In 2020, Christian Brueckner was named as the prime suspect in the case looking into Maddie’s 2007 disappearance, with German prosecutors convinced he is the man responsible.

He is currently serving a seven-year prison sentence for raping a 73-year-old American woman at her home on the Algarve.

However so far no charges have been able to be brought forward against him in relation to Maddie’s case.

Now, a new documentary from German TV channel SAT.1 entitled New Clues In The Case Of Missing Madeleine McCann, has revealed that the 44-year-old claims he was lying low at the time when the three-year-old went missing because he was a drug dealer and was trying to avoid police attention.

The documentary reveals a series of letters exchanged between investigative reporter Jutta Rabe and Brueckner, who is in a prison in Oldenburg, near Bremen.

In one of the letters, alongside admitting he worked as a drug dealer, Brueckner wrote: “I was never caught by the police because I followed a few key principles.

“Where possible, only driving during the day so that my battered ‘hippy bus’ didn’t attract attention, only driving on the roads I needed to and, most importantly never provoking the police.

“So that means not committing any crimes, certainly not abducting anyone.”

Brueckner, 44, is serving a seven-year sentence for raping a 73-year-old American woman at her home on the Algarve (Getty)

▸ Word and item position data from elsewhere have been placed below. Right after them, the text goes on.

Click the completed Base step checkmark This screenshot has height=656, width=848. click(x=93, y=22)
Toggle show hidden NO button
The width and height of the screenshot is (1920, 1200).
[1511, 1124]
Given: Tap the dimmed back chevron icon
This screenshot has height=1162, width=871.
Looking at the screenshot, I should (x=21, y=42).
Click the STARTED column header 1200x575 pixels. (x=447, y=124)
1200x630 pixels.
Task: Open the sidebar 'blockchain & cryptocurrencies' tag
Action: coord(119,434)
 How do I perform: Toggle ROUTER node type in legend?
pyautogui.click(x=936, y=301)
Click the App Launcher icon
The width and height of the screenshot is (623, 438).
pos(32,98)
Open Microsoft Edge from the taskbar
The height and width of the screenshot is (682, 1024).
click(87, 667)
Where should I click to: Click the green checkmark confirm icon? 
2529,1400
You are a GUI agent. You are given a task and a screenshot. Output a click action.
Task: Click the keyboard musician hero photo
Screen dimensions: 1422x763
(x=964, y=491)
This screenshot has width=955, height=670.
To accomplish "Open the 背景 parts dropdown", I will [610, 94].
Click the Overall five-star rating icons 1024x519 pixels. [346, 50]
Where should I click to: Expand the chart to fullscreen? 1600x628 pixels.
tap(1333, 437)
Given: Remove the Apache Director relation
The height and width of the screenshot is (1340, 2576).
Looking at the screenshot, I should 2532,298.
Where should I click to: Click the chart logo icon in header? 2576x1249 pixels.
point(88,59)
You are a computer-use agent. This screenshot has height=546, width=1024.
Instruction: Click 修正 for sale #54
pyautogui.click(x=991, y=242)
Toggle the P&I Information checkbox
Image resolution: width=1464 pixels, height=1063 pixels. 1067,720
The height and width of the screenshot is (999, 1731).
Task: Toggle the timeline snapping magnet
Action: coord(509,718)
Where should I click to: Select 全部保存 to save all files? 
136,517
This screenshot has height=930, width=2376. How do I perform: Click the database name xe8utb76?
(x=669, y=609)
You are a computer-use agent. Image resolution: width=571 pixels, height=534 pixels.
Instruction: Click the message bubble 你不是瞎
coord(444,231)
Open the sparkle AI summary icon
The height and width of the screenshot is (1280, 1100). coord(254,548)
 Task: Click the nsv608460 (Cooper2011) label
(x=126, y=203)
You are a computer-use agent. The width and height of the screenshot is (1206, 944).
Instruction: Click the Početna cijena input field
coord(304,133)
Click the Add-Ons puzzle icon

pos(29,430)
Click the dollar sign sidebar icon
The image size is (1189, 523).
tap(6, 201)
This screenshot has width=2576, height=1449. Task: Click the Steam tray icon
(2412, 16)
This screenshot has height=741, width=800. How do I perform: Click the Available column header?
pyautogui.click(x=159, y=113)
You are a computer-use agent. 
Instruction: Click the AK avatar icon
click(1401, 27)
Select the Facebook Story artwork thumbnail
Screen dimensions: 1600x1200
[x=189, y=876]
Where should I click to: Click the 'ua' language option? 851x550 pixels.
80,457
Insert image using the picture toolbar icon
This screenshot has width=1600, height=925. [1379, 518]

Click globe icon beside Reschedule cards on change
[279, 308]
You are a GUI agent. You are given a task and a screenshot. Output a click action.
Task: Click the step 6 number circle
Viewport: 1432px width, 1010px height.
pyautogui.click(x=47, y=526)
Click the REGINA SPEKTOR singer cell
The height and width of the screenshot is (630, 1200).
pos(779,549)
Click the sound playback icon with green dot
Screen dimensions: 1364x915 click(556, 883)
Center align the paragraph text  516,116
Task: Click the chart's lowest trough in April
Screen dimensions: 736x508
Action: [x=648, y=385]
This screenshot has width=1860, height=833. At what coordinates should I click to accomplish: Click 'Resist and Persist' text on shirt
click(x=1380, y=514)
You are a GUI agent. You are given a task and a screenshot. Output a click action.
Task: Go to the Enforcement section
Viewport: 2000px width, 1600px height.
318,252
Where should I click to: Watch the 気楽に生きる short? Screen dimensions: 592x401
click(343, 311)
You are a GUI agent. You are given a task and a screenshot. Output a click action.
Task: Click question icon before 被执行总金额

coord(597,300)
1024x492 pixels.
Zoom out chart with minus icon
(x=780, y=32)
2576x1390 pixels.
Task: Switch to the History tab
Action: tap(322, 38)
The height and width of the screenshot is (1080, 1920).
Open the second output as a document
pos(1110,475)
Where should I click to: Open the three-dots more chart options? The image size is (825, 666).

In July 2021, Brueckner wrote another letter received by Bild which read: “Charging an accused is one thing. Something completely different – namely, it is an unbelievable scandal – when a public prosecutor starts a public campaign for prejudice before a court case is opened.

“Freedom of expression is not a basic right so that everyone can say and write what they want. Freedom of expression does not protect the majority.

“It protects the minority. It does not protect the most logical, most convincing or most popular views, but rather the outsider position.

“I call on the Brunswick public prosecutors (Hans Christian) Wolters and (Ute) Lindemann to resign from their offices.

“Both are proving worldwide through my arbitrary condemnation in the past and through their scandalous pre-denial campaign in the present against me as an innocent person that they are not suitable for an office as a lawyer for the honest and trusting German people and you bring shame onto the judiciary.”

Maddie went missing from her holiday home in Portugal on May 3 2007, just days before her fourth birthday.

Her parents, Kate and Gerry, had gone out for tapas with friends while Madeleine and siblings were in bed. When they got back, she had disappeared and has not been seen since.